PPARα ligands have PPARα-dependent and -independent effects. (a) Effect of fenofibrate with or without MK886 treatment on the percentage of proliferation on endothelial cells. (b) Corneal neovascularization (80 ng of FGF2 pellets) in fenofibrate- and vehicle-treated PPARα WT and PPARα KO mice. (c) Effect of fenofibrate treatment on proliferation of PPARα-positive tumor PPARα^+/+MEF/RS and PPARα-negative tumor PPARα^−/−MEF/RS on day 3.

Fig. 5.

The antitumor activity of PPARα ligands is host PPARα receptor-dependent.
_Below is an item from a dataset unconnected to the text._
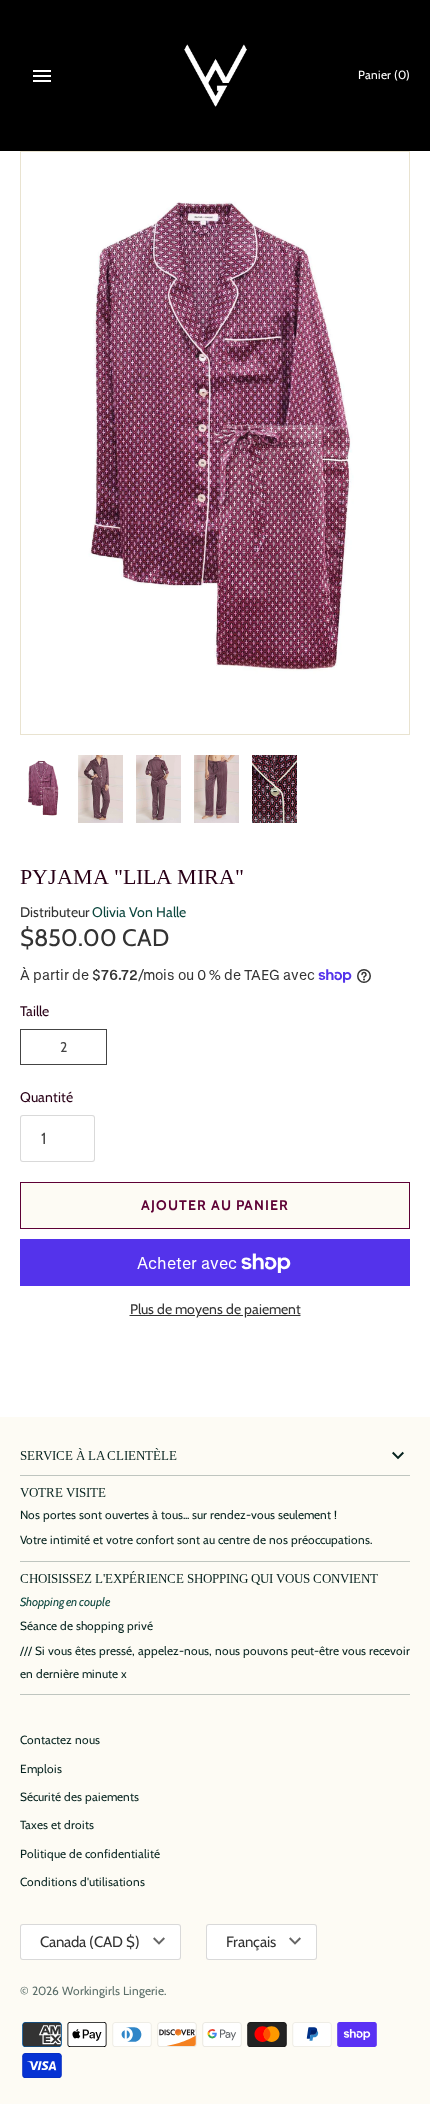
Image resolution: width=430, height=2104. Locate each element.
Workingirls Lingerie (113, 1991)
After PPARα-positive (PPARα^+/+MEF/RS) or PPARα-negative (PPARα^−/−MEF/RS) tumors were 100 mm³ in size, PPARα ligand treatment was initiated (day 0). The doses were as follows: fenofibrate, 200 mg/kg per day; and WY14643, 50 mg/kg per day. (a) The effect of systemic therapy of PPARα ligands on PPARα-positive tumors (PPARα^+/+MEF/RS) in PPARα WT mice (90–95% inhibition). (b) The effect of systemic therapy on PPARα-negative tumors (PPARα^−/−MEF/RS) in PPARα WT (75–90% inhibition). (c) The effect of systemic therapy of PPARα-positive tumors (PPARα^+/+MEF/RS) in PPARα (KO) mice (13–33% inhibition). (d) The columns summarize the effects of fenofibrate and WY14643 in host or tumor cells. (e) Western blot analysis of TSP-1 in plasma from fenofibrate and vehicle treated PPARα WT and PPARα KO mice. (f) Endostatin levels in plasma from fenofibrate- and vehicle-treated PPARα WT and PPARα KO mice.